Re: Nuclear war is not an existential threat

From: Phillip Huggan (cdnprodigy@yahoo.com)
Date: Mon Sep 26 2005 - 12:17:58 MDT


At the risk of being whipped by the list-sniper again... In 1984 the TTAPS committee realized the threat of nuclear winters triggered by nuclear detonations of low as 100MTs of arms. Our livestock and all other land animals would go blind and starve, our agriculture would cease for two growing seasons, and plagues, insects and cold temperatures would ravage the immune system weakened canned food sustained survivivors. Over the long-term, we might not industrialize again in time before the next ice-age hits; all our easily attainable hydrocarbon stocks have been harvested. The geopolitics in achieving MNT might see such nukes pre-emptively used.

Phil Goetz <philgoetz@yahoo.com> wrote:> The problem is not a comet hitting the planet and
> killing us all off before we get to the Singularity.
> The problem is humans developing (and subsequently
> misusing) nanotechology, or a nuclear war breaking
> out, or any other number of human-generated worldkills.
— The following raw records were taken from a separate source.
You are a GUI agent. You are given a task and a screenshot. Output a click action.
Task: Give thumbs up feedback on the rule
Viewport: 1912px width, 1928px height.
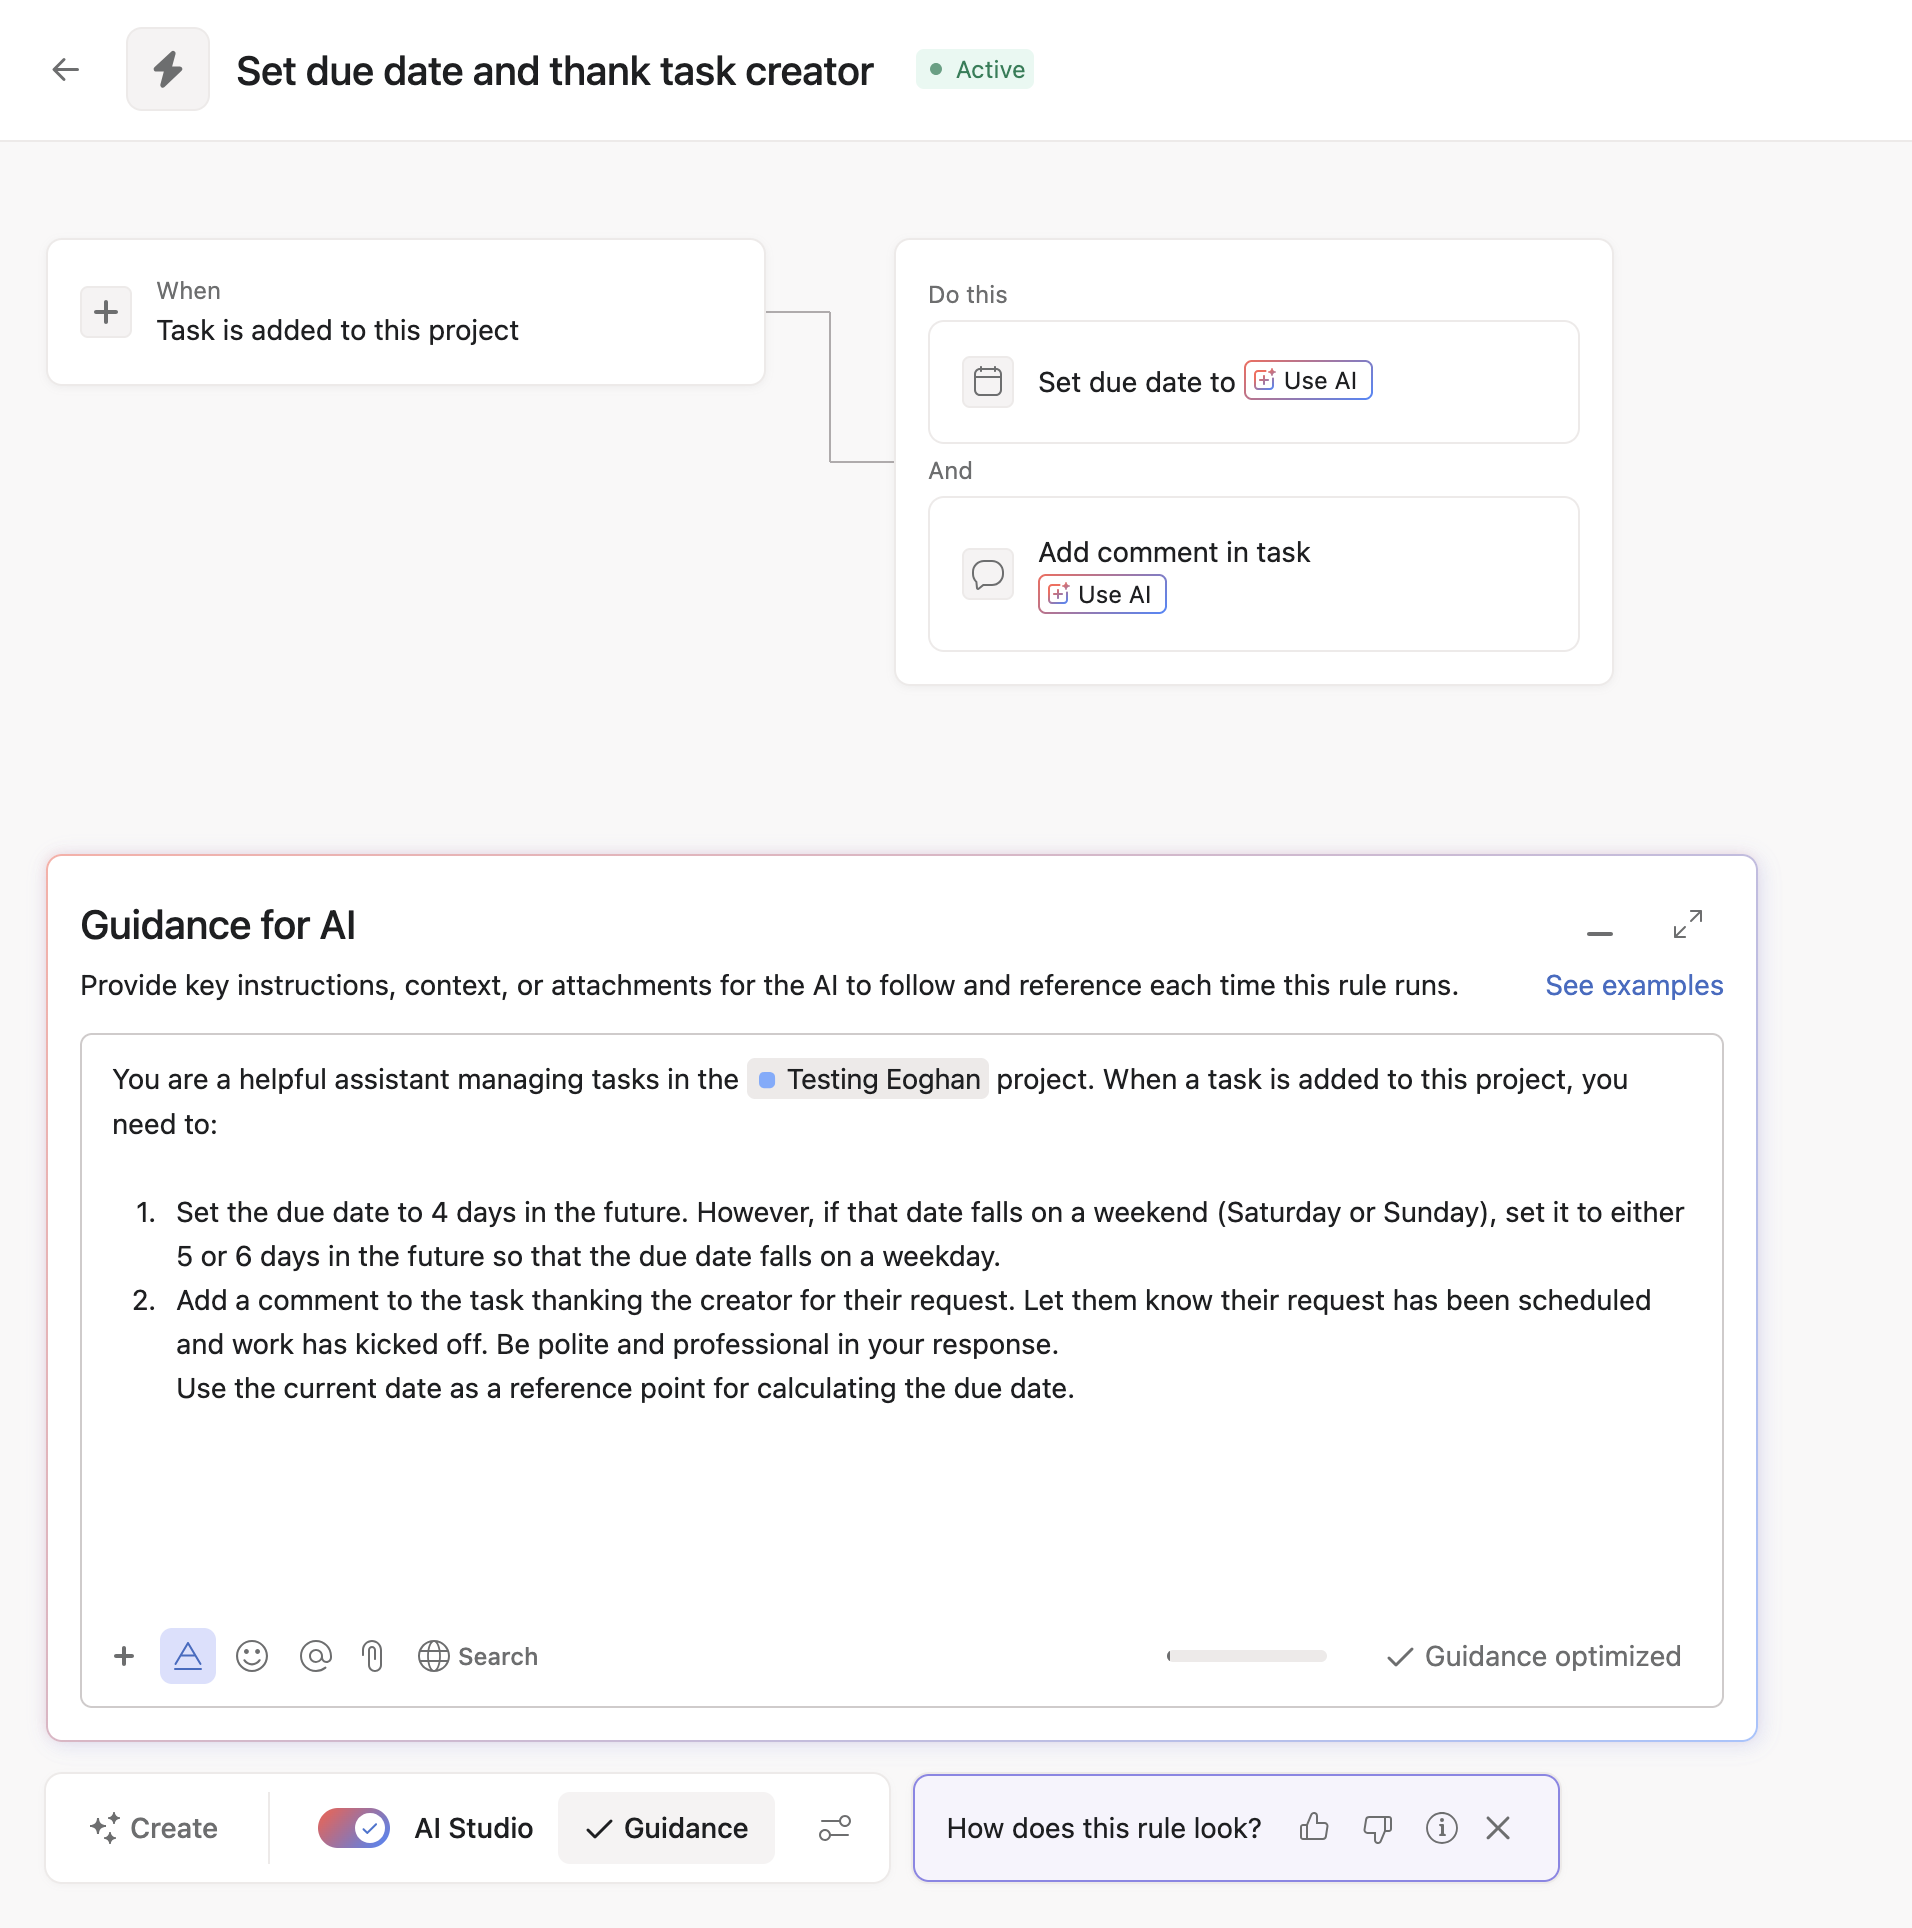[x=1313, y=1828]
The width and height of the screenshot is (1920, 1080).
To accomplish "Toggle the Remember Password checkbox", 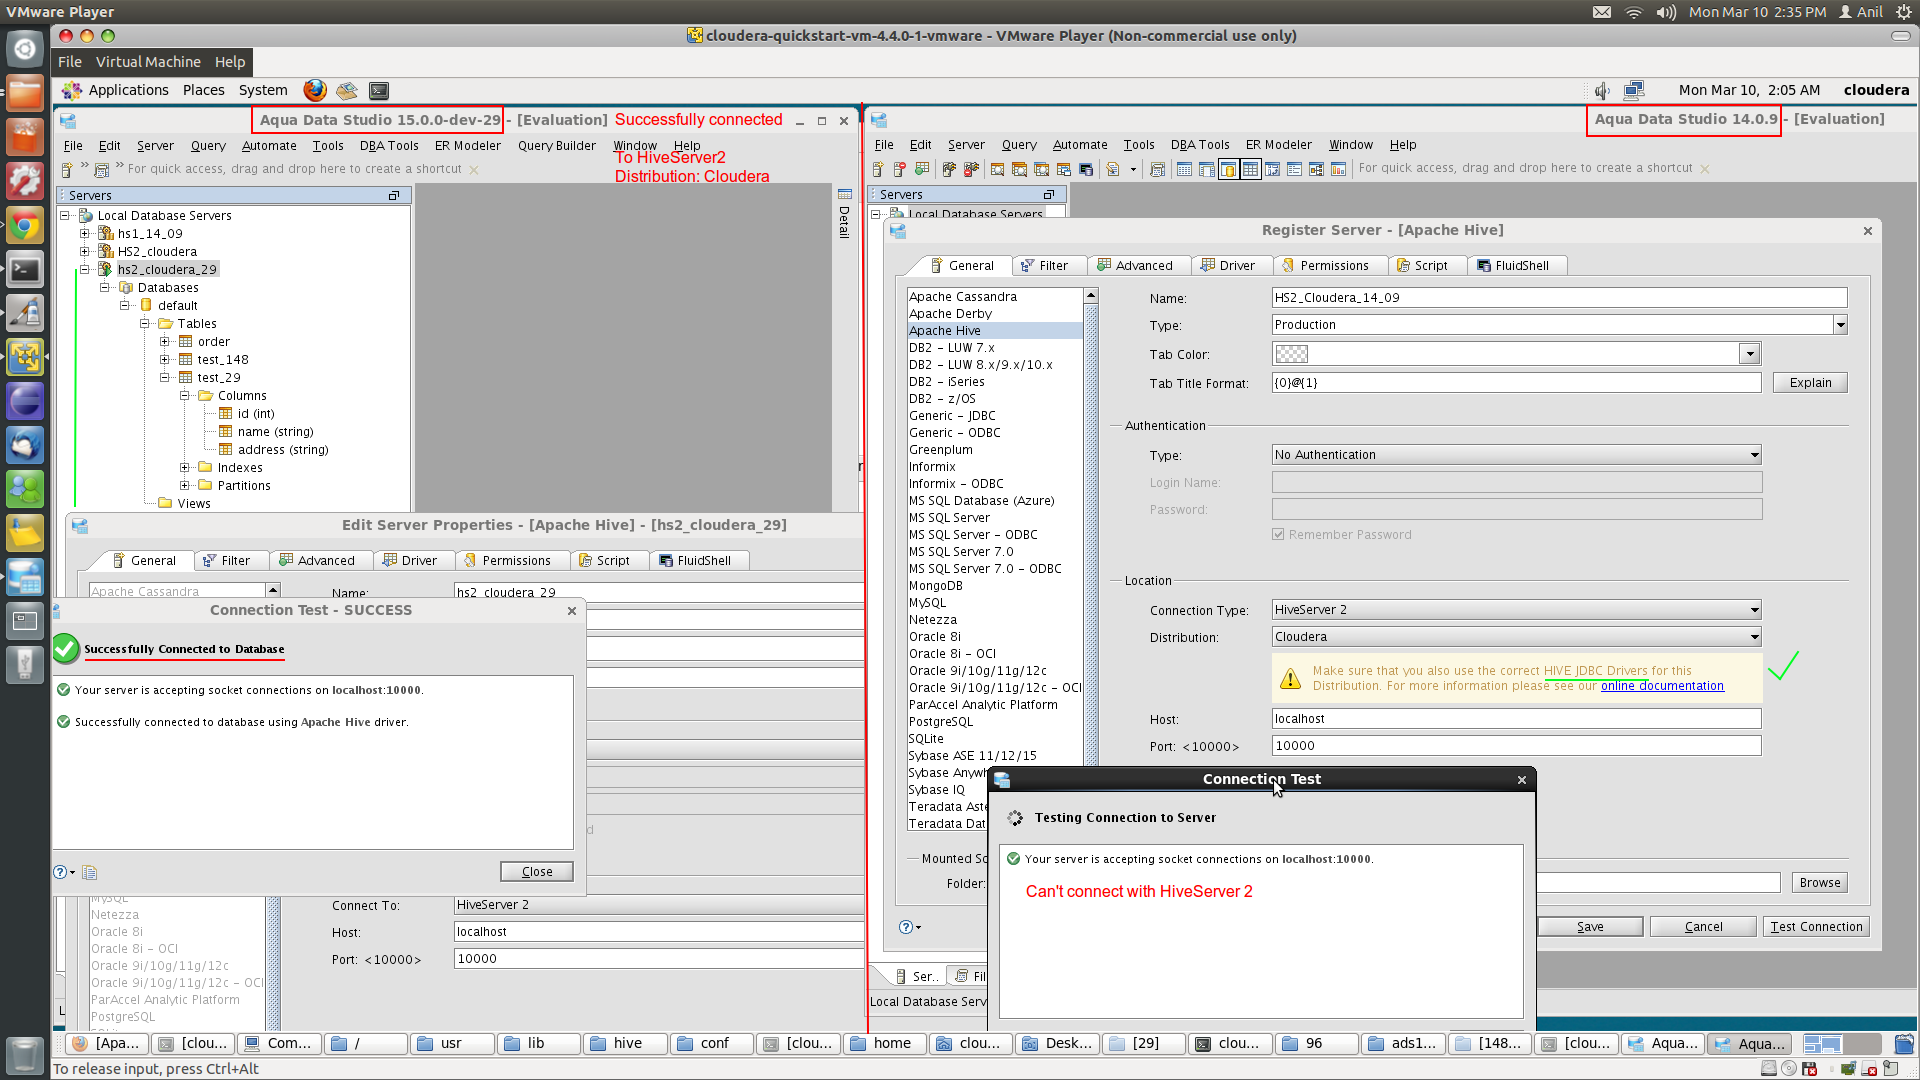I will [1278, 535].
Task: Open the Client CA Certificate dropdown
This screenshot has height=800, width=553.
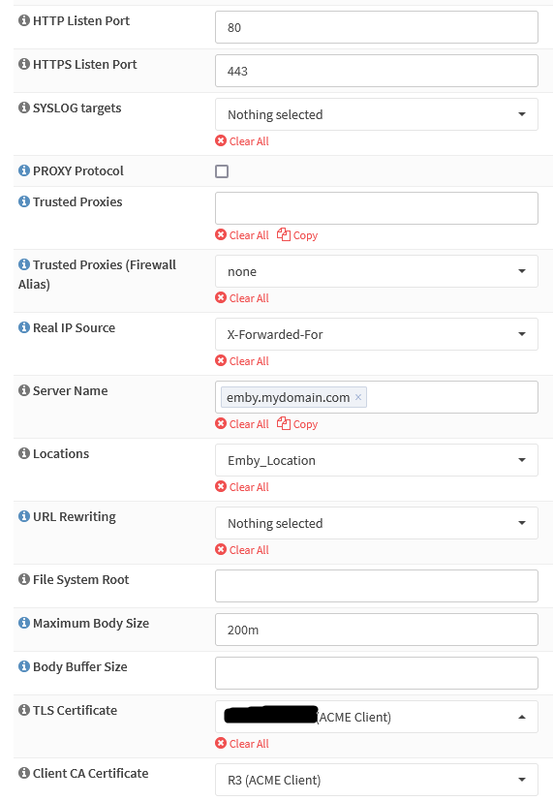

In 1979, the US Office of Technology Assessment (since dissolved
by the W. Bush administration) put out a publication called
"The Effects of Nuclear War" (still available on the OTA CD set).
It evaluated the destructiveness of various nuclear war scenarios.
The worst scenario conceivable at the time resulted in at most,
IIRC, a 25% fatality rate in the US and USSR from
weapons and fallout. Deaths from agricultural productivity,
infrastructure damage, disorder, etc., were not calculated.
However, the report showed that it was quite impossible
for an all-out nuclear war to wipe out human life on earth,
and unlikely for it to cause as much destruction as the
Black Death did.

I believe we have generally less capability now than then, as there
as AFAIK been more missile destruction than building, and also
as whereas older bombs and missles had huge megatonnage in order
to compensate for their limited accuracy, whereas newer ones
tend to have lower yields and higher accuracy.